All events are free, open to the public and virtual.
Schedule of Events
Tuesday, April 6
12pm EST: What Should Public Art Do? A panel featuring Dr. Joseph Jordan, Dr. JJ Bauer and Susan Brown, moderated by Elizabeth Manekin
Joseph Jordan is Director (since 2001) of the Sonja H. Stone Center for Black Culture and History at the University of North Carolina at Chapel Hill and Adjunct Associate Professor, African/African American and Diaspora Studies. His work focuses on social justice movements in the diaspora, and the cultural politics of race, identity and artistic production in the diaspora, explored through representations in visual and other creative arts.
JJ Bauer received her training at Southern Methodist University, University College-London, Penn State University, and the University of North Carolina at Chapel Hill. Her interests include: almost all culture from 1895-1919 in America and Europe, but especially design, architecture, and film; gender; theater; and digital humanities. She continues to work on the Artists’ Studio Archives Project (artiststudioarchives.org). She is an advisor for students pursuing a dual degree Masters in Art History-Masters in Library Science/Information Science.
Susan Brown took her first library job to earn beer money while in college, never thinking it would turn into a career. After several years in academic and government libraries, she found her home at a public library. In 2013, she returned to the “Southern Part of Heaven” to become the Director of the Chapel Hill Public Library. Before that, she was the Marketing Director at Lawrence Public Library in Lawrence, KS, where she spearheaded the Banned Books Trading Card Project, which won a John Cotton Dana Award from the American Library Association. Susan holds a B.A. from Virginia Tech and an M.L.S. from the University of North Carolina at Chapel Hill. She also serves as Executive Director of the Town of Chapel Hill’s Community Arts & Culture.
Elizabeth Manekin is the Head of University Programs and Academic Projects at UNC’s Ackland Art Museum. In this role, she oversees curricular and co-curricular programs, curates the Museum’s Ackland Upstairs, and collaborates with faculty and students across the University to develop innovative approaches to teaching and learning with objects. Prior to her arrival at UNC, she was the Assistant Curator of Education at the Yale University Art Gallery and held appointments at Yale’s Schools of Art and Drama. Elizabeth has worked in the education departments of the Harvard Art Museums and the Addison Gallery of American Art. A Fulbright-Hays scholar, she holds an M.A in Public Humanities from Brown University and a B.A in History and Political Science from the University of North Carolina, Chapel Hill.
6pm EST: Screening of The Whistle, followed by a conversation with Director StormMiguel Florez and documentary subject Charlene Padilla Johnson, moderated by Dr.

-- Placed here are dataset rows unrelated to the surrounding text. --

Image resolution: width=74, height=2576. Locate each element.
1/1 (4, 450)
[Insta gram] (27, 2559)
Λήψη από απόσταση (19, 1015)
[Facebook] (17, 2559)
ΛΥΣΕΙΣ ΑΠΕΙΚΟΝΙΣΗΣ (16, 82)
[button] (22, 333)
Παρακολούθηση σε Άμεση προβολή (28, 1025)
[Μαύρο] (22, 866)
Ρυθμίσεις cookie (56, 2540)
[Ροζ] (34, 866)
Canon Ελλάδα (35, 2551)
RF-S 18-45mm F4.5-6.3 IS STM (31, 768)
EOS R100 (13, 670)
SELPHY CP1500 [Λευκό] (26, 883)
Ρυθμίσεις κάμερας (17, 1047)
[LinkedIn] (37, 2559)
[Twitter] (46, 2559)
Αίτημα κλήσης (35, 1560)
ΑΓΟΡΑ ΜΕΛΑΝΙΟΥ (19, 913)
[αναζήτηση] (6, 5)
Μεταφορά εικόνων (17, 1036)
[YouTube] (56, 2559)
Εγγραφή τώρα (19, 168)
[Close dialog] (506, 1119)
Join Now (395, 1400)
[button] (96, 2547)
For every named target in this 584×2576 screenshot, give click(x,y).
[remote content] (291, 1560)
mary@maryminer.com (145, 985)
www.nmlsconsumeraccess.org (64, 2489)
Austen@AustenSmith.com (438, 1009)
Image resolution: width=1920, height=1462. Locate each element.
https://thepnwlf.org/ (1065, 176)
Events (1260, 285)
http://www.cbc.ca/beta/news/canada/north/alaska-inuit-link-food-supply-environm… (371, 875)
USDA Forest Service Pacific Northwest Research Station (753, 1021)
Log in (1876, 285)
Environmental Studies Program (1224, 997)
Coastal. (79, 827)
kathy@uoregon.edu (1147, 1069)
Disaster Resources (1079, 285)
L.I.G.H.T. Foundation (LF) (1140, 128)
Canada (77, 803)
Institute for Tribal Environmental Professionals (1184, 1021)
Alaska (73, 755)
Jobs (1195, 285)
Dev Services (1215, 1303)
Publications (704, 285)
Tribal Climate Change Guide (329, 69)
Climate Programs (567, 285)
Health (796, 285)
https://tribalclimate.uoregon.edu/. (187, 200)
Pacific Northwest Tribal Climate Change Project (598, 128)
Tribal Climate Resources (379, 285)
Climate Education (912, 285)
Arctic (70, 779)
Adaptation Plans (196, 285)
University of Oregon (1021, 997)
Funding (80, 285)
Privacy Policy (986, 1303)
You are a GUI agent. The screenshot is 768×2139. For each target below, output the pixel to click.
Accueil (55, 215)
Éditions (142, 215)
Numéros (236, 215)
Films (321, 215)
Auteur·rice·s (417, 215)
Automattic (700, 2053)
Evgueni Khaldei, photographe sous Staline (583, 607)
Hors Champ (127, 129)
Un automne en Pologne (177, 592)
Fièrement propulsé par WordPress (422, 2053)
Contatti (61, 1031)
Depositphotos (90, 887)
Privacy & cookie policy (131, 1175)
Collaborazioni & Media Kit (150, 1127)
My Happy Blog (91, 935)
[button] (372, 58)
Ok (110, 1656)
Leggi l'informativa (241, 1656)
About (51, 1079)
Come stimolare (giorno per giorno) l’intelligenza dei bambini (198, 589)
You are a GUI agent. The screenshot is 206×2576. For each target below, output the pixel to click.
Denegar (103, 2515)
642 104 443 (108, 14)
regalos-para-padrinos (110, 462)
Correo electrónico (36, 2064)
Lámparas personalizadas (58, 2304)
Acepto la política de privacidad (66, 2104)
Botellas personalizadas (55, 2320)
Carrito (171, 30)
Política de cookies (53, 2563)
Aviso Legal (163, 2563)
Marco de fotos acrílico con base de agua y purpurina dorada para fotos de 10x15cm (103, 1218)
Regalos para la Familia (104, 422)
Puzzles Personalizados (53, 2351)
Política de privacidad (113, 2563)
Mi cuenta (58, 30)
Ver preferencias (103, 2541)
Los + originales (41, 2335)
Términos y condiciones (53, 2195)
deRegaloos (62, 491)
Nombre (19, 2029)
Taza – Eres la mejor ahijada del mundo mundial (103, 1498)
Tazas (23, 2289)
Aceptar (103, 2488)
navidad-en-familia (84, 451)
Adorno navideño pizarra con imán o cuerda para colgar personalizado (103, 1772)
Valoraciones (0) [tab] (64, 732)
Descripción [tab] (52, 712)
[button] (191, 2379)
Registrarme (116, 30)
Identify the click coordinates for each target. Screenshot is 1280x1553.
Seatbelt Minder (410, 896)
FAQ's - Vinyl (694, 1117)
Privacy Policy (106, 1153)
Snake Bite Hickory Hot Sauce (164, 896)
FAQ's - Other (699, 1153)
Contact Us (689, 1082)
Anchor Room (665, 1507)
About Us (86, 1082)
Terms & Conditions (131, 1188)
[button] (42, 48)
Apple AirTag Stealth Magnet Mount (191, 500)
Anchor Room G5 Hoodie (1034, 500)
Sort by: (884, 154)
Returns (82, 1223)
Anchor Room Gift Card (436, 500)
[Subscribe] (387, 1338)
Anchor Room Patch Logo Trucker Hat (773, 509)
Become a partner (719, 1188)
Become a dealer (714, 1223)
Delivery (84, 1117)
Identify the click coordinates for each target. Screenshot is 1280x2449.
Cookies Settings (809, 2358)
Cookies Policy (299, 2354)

Annette Rodriguez
Watch the official trailer. / English and Spanish subtitles are available.
StormMiguel Florez is a trans, queer Xicane filmmaker, whose work includes award-winning documentaries, The Whistle (Producer/Director) and MAJOR! (Editor/Co-Producer 2015). StormMiguel is also an event and media producer, actor, and a life-long musician. He was a 2020 San Francisco Pride virtual Community Grand Marshal and a recipient of NALAC (National Association of Latino Arts and Cultures), The San Francisco Arts Commission, and Horizons Foundation grants. He’s originally from Albuquerque, NM, which he very much considers to be his homeland, and has lived in the San Francisco Bay Area for over 24 years. He lives with his partner and their 3.5 chihuahuas.
Dr. Annette Rodriguez received her PhD in American Studies at Brown University in 2016. She has acted as an instructor at Brown University, the University of New Mexico, Northern New Mexico College, and Santa Fe Community College. She concentrates her work on perennial racist violences in the United States as communicating events that construct and reinforce ideologies and hierarchies of race, gender, citizenship, and national belonging.
Wednesday, April 7
2pm EST: Feedback Now: A Case Study for Engaging Artists and Publics in Scholarly Communities
About Feedback: In fall 2020, Carolina Performing Arts began hosting Feedback: The Institute for Performance, a series of virtual arts courses created by and for Triangle-area community. Inspired by CPA/Mellon Foundation Creative Futures artist Okwui Okpokwasili, who has said that her work aims “to generate a kind of radical intimacy…an empathy, an empathetic stream, an empathic feedback loop,” these public-serving courses underscore the necessity of reciprocal dialogue and space for the resonance of ideas. Led by renowned CPA artist collaborators and guests, participants in Feedback courses will explore concepts related to feedback and its importance to performance, no matter the form. This panel will use Feedback: The Institute for Performance as a case study to explore how performing arts institutions can bring together multiple stakeholders in conversation, foster cross-disciplinary collaboration between artists and scholars, and use the concept of “invitation” as a means of engaging with the urgent issues of our times.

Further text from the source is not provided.